Chi gioca a carte, poi, ha presente che il mucchio di quelle scartate è detto “monte” e chi gioca a baseball sa che il “monte” è la pedana sopraelevata da cui il lanciatore effettua i suoi lanci.
I golosi come me non possono igno-rare, d’altro canto, che il Montebianco è quello squisito dolce di castagne e panna montata che tanto assomiglia al niveo-roccioso Monte Bianco che svetta sulle Alpi. E non solo agli anatomisti è noto che si definisce “monte di Venere” quella regione triangolare del basso ventre compresa fra l’inguine ed il solco del pube.
Quanti monti, poi, nei nomi propri di città e paesi della nostra Italia! Da Montebello a Montecassino, da Montecatini a Montepulciano, da Monti-chiari a Montefeltro, da Montecarlo a Monterosso e via dicendo. Qualcuno ha monti e montagne anche nei cognomi, pure di una certa fama. Che dire, infatti, dell’insigne letterato Vincenzo Monti (1754-1828), definito da Leopardi “poeta dell’immaginazione e dell’orecchio”? Ma ci sono anche lo scrittore piemontese Augusto Monti (1881-1996), il patriota filo-garibaldino Giuseppe Monti (1845-1868), il medico e scrittore veronese Giovanni Battista Monte (1448-1551). E non dimentichiamo il pittore bresciano Bartolomeo Montagna (1450 circa-1523), né l’incisore vicentino Benedetto Montagna (1481 circa-1558 circa).
Tra i monti, infine, ci sono anche le valli (dal latino volvere, volgere) e noi, a cui piace spaziare dappertutto, non esitiamo ad “andare per monti e per valli”, magari solo per ammirare (non cogliere) i bei “gigli delle valli”, ossia i mughetti.
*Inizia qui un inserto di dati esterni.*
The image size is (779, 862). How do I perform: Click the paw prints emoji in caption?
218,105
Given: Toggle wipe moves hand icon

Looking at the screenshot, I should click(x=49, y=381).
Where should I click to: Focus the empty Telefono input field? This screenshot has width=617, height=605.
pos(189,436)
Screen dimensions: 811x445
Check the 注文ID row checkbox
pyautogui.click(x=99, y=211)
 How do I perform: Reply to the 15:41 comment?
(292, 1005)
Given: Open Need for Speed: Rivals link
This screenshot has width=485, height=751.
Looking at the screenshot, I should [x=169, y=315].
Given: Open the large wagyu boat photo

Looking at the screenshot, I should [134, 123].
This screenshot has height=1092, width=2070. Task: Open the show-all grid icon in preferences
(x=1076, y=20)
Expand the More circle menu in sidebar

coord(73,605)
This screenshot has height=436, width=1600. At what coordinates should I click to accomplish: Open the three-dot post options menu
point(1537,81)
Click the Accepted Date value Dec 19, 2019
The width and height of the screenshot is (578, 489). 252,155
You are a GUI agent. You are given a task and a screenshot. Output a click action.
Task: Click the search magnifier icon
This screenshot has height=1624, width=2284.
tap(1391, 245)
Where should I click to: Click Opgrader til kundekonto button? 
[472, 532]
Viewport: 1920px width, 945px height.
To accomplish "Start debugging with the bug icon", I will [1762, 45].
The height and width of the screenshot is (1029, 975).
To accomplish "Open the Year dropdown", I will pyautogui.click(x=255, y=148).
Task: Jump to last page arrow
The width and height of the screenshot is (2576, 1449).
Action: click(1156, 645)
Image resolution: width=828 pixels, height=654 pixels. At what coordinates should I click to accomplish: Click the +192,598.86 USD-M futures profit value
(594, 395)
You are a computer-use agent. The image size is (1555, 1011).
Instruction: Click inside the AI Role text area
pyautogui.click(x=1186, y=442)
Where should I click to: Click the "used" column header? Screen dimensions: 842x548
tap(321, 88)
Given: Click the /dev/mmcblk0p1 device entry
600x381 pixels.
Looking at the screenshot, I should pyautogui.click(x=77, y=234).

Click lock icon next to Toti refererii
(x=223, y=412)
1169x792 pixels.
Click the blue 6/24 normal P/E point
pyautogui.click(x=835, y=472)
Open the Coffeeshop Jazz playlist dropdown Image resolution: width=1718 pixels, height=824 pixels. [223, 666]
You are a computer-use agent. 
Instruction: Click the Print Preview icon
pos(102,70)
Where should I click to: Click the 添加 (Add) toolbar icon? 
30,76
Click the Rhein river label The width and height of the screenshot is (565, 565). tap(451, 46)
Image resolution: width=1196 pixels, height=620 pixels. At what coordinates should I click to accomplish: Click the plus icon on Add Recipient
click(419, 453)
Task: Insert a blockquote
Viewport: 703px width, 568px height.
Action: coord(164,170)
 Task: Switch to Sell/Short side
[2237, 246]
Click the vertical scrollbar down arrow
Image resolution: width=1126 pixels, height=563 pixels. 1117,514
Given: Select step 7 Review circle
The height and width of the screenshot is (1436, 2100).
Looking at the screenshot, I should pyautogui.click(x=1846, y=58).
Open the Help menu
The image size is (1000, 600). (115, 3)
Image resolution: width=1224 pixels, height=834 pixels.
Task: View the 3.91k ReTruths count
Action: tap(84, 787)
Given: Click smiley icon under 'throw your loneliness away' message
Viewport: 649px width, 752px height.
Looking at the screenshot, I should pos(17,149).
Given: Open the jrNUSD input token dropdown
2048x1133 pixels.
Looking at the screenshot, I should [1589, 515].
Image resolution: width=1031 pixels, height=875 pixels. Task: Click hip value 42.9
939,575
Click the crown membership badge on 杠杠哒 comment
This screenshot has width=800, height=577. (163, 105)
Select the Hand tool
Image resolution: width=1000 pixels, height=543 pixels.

Ci vuole la bellezza di quei luoghi, del resto, per dimenticare che viviamo tutti in una “valle di lacrime”, in questo mondo troppo spesso segnato dal dolore.
Anche in laguna, comunque, ci sono delle “valli”, cioè gli specchi d’acqua in cui si allevano i pesci e, malauguratamente, si va a caccia. Torniamo allora sulle Alpi (nome di derivazione latina, che in origine significava “bianco”) per salutare da ultimo, con le parole del Petrarca, la nostra cara Italia, “il bel paese / ch’Appennin parte e ‘l mar circonda e l’Alpe”.